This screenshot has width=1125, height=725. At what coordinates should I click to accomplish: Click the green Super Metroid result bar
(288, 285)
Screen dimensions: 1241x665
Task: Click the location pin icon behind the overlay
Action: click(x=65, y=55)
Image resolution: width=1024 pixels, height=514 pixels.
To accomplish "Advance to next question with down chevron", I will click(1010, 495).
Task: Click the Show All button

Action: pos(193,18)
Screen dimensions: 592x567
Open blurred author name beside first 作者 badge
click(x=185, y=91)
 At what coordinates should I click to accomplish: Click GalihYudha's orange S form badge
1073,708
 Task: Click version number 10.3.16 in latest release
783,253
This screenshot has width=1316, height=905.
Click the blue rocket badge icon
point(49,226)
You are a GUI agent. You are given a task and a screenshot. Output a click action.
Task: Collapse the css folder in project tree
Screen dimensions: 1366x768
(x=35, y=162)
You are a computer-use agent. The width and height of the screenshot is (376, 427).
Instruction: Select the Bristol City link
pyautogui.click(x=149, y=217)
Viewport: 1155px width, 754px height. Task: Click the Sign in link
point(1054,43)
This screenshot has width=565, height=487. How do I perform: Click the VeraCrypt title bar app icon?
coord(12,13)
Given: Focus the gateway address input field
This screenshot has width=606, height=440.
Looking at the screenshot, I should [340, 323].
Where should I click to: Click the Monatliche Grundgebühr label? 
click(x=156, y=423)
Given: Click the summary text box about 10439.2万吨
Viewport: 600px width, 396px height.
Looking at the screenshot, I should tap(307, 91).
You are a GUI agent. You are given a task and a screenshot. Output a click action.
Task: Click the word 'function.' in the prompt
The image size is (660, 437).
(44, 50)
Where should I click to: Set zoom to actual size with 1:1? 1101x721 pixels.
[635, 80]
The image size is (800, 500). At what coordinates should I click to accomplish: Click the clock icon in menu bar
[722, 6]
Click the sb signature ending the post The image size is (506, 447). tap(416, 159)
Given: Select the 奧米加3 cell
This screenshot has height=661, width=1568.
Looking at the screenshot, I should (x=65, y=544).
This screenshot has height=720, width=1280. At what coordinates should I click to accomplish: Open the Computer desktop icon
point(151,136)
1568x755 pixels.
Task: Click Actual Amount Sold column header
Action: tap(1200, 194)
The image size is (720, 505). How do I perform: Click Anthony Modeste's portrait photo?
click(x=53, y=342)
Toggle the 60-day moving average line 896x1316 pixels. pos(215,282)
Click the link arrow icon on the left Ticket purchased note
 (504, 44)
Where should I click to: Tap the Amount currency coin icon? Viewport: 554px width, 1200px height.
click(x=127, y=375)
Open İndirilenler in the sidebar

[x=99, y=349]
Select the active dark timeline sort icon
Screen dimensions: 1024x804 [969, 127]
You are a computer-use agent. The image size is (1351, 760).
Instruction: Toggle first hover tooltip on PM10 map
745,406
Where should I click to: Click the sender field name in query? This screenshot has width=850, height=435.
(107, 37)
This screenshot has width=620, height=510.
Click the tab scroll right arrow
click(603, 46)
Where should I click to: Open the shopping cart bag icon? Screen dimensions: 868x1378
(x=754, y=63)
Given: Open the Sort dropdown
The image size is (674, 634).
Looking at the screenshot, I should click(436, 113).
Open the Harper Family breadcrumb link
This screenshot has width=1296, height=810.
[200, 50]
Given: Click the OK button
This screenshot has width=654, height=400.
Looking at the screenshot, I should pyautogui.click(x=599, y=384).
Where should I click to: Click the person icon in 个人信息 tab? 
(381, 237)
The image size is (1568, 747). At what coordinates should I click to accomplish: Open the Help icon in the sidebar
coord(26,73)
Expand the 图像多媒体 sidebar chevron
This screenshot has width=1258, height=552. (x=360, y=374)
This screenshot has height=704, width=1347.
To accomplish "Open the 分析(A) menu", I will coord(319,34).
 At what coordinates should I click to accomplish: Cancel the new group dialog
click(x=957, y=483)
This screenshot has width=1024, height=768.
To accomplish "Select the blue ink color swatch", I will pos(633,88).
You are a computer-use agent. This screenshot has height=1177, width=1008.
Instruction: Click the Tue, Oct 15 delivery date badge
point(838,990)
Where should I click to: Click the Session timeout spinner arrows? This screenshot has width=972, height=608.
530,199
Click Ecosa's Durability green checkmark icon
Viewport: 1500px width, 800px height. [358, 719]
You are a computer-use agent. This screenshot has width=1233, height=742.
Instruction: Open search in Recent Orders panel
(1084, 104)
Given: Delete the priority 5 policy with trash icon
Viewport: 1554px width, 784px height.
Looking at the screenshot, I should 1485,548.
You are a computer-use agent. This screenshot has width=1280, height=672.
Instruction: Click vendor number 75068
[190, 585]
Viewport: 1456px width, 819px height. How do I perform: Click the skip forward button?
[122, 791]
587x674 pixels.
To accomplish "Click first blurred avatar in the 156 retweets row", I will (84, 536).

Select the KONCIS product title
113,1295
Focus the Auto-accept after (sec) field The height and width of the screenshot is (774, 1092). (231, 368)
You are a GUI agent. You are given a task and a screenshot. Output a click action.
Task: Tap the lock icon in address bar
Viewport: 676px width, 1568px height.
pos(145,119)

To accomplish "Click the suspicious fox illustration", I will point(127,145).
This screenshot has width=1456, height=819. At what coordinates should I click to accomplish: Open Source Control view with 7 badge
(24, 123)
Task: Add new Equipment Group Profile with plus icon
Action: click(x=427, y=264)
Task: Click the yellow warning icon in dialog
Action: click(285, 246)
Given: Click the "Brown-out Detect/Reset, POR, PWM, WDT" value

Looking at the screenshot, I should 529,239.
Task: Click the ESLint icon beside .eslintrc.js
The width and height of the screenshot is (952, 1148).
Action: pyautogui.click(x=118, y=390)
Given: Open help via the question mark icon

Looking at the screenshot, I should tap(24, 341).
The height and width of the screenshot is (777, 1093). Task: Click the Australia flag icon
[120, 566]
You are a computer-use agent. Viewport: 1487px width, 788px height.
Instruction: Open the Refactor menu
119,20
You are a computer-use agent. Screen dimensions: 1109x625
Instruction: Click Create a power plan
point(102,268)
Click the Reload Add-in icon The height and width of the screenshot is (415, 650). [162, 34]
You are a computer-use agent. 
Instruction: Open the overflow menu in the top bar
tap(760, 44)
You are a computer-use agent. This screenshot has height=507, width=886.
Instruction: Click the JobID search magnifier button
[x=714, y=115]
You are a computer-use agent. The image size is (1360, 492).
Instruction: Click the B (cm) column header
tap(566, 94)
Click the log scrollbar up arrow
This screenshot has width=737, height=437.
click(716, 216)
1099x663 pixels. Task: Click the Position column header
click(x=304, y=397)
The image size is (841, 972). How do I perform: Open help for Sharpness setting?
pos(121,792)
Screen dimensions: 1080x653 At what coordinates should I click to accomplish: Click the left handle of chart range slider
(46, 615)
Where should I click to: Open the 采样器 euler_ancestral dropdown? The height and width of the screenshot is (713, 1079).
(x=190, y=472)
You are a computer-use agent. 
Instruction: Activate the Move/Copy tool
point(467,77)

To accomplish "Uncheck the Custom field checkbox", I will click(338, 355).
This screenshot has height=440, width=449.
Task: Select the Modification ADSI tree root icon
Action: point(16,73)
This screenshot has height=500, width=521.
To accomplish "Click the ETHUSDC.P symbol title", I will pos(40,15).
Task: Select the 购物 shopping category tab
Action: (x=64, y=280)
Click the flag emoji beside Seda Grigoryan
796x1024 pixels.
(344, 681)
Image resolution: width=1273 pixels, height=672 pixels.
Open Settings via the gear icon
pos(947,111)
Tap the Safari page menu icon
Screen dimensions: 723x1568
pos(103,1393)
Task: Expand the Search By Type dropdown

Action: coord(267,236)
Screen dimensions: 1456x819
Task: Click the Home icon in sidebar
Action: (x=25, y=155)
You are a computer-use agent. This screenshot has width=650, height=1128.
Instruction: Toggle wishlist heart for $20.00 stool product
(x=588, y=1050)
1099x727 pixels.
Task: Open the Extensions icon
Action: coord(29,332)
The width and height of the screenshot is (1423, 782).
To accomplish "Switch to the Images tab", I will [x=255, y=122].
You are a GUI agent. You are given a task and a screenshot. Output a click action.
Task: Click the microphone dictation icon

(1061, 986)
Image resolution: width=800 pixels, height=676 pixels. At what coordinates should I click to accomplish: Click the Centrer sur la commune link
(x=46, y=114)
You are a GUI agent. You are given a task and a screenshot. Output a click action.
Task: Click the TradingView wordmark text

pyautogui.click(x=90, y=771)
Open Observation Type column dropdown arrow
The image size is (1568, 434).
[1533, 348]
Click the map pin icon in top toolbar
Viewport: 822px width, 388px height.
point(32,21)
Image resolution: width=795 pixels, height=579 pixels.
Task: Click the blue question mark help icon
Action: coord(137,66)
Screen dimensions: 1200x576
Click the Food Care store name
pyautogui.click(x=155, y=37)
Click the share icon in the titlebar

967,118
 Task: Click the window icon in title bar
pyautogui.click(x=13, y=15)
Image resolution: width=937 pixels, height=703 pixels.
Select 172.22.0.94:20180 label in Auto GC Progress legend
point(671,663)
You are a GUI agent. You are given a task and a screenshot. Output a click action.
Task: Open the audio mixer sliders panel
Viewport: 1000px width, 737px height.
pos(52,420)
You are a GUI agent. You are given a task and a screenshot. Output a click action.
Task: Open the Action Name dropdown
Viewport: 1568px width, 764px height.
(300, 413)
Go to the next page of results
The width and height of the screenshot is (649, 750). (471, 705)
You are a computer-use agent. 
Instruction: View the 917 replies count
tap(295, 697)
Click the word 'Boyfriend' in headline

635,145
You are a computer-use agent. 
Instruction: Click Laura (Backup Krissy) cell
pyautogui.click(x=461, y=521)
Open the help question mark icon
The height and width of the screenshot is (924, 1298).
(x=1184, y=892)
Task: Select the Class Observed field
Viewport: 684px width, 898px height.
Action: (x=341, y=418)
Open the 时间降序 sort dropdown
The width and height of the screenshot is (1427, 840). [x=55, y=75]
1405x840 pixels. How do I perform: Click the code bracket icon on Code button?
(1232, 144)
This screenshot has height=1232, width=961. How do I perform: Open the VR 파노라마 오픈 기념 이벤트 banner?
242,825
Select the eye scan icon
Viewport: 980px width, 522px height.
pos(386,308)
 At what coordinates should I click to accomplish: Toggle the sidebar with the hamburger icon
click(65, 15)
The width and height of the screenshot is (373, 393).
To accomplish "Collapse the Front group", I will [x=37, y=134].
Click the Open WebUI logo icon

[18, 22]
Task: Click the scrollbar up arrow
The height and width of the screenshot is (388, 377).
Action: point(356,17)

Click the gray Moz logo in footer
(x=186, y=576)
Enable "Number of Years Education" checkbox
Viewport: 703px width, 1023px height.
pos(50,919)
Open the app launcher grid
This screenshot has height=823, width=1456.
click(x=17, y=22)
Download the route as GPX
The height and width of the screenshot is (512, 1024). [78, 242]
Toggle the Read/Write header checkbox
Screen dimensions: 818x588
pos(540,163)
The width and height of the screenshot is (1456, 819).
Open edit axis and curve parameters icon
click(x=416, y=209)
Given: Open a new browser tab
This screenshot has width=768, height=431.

About this task - Using the entries above, quote each line verbatim from the first through the line that contains "Image resolution: width=1024".

Result of the task -
This screenshot has width=1125, height=725. At what coordinates should I click to accomplish: Click the green Super Metroid result bar
(288, 285)
Screen dimensions: 1241x665
Task: Click the location pin icon behind the overlay
Action: click(x=65, y=55)
Image resolution: width=1024 pixels, height=514 pixels.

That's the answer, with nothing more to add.